Setelah dicocokkan dengan laporan orang hilang serta meminta keterangan sanak famili, diketahui bahwa mayat yang ditemukan tadi pagi adalah benar jasad Ustaz Karim. Sementara Ustazah Rosmala masih belum tahu rimbanya.

Mengetahui informasi itu, Kapolres benar-benar mengamuk bak gunung meletus. Kapolsek yang terbilang bau kencur dipanggil menghadap, lalu dimaki habis-habisan. Macan pun gentar dibuatnya, apalagi hanya sekedar Kapolsek kemaren sore.  

“Aku gak peduli kau keponakan jendral anu bin anu. Gegara kau tak serius menanggapi laporan, sekarang ada mayat. Bayangkan, mayat Ustaz! Tak mengapa jika ini adalah sekedar mayat petani miskin, banci lampu merah atau bromocorah. Tapi ini, mayat Ustaz! Mayat muridnya Kyai Imran! Habis kita! Habis kita! Begini akibatnya, jika bekerja mesti menunggu viral!”

Meja digebrak, gelas dibanting, Kapolsek makin ciut. Satu jam lamanya Kapolres marah-marah, Kapolsek hanya bisa berbunyi, “Siap, salah, Ndan! “Siap, salah, Ndan!”

“Sekarang, bininya Ustaz pun tak tahu di mana! Disekap? Dikubur? Dibuang di sungai? Tak jelas!”

 Pada akhirnya Kapolres lelah juga terus-terusan sambat. Sebenarnya amarahnya belumlah reda, tapi apa daya tenaganya sudah terkuras. Maklum, uban sudah tumbuh memenuhi hampir seluruh kepala.

Maka dari itu sisa tenaga ia gunakan untuk berpikir. Ia memanggil Kabid Humas supaya segera menyusun jawaban jika ditanya wartawan yang suka berisik seperti nyamuk.

Ia juga menyusun langkah strategis seandainya Kyai Imran beserta santrinya menggeruduk Mapolres guna meminta agar pelaku segera ditangkap. Oleh karena kasus ini bukan perkara main-main, maka segeralah diambil alih reserse Polres.

Kasatreskrim segera menunjuk tim Antang Mentaya yang dipimpin Kanit Iptu Sanjaya guna melakukan penyelidikan. Iptu Sanjaya yang dikenal jenius mengungkap beragam perkara pembunuhan, diberi pesan supaya bertindak cepat.

Iptu Sanjaya lekas mengangguk. Baginya, di tengah kian canggihnya teknologi, pelaku pembunuhan sadis ini akan terungkap kurang dari tujuh hari. Sebuah kesombongan yang kemudian ia sesali. Pelaku, ternyata jauh lebih cerdik dari dugaannya.

 

***

 

Iptu Sanjaya tak mau membuang waktu berlama-lama. 24 jam pertama adalah waktu krusial. Golden Hour. Begitu mendapat perintah, ia segera membagi tim jadi dua. Aipda Rohman beserta Brigadir Thomas ia kerahkan ke rumah sakit guna menerima laporan hasil otopsi dokter forensik.

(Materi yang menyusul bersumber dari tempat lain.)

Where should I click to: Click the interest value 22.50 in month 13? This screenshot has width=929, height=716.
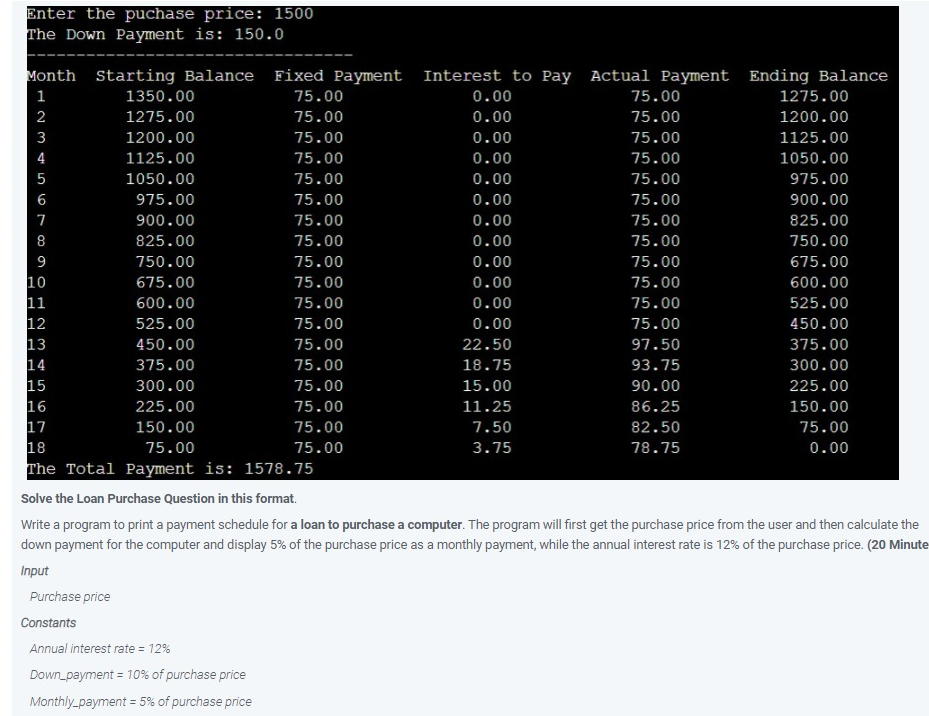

Ia dan dua orang petugas lainnya segera meluncur ke TKP guna menelisik tambahan petunjuk yang bisa saja terlewat dalam berkas laporan yang belum final. Sepanjang jalan ia memeriksa laporan dan menemukan kejanggalan. Tidak ada jasad Ustazzah Rosmala. Apakah wanita itu turut serta menculik serta membunuh sang suami, atau memang mayatnya belum ditemukan.

Mereka tiba selepas Magrib, disambut oleh tim penyidik Polsek yang telah tiba terlebih dahulu. Sesampainya di sana, Sanjaya mendapati TKP itu telah acak-acakan.

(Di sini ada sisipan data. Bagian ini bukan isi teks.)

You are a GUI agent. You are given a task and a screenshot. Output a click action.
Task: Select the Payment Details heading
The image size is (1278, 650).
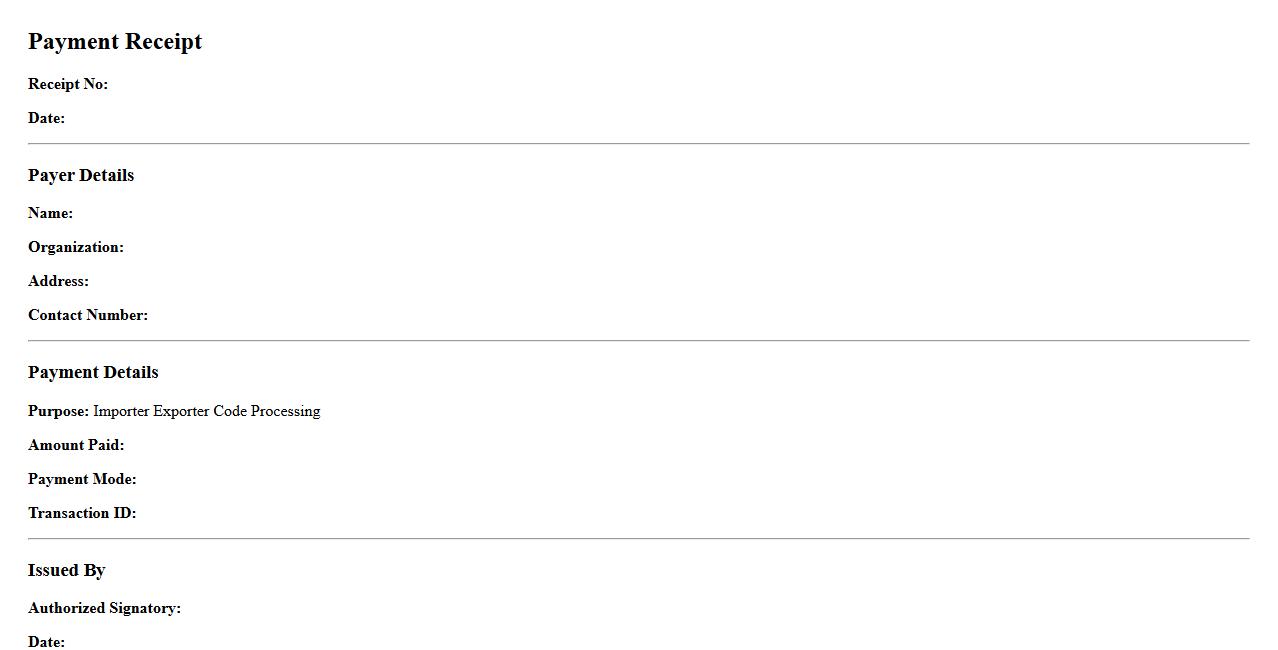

“Sebelum petugas datang, banyak warga yang berkerumun, Ndan,” ujar seorang Polwan berpakaian sipil. Ia memperkenalkan diri sebagai Bripda Andriani.

Sanjaya mengangguk. “Keterangan saksi sudah dicatat?”

Penyidik perempuan itu lekas menjawab panjang lebar. Katanya, tujuh orang saksi telah dimintai keterangan. Mulai dari pengelola pasar, tukang sampah, dan yang paling utama adalah pedagang sayur bernama Bariah.

“Masih ada sekitar lima atau enam orang lagi. Sisanya besok,” lanjut Andriani.

“Sudah ada yang bergelagat mencurigakan?”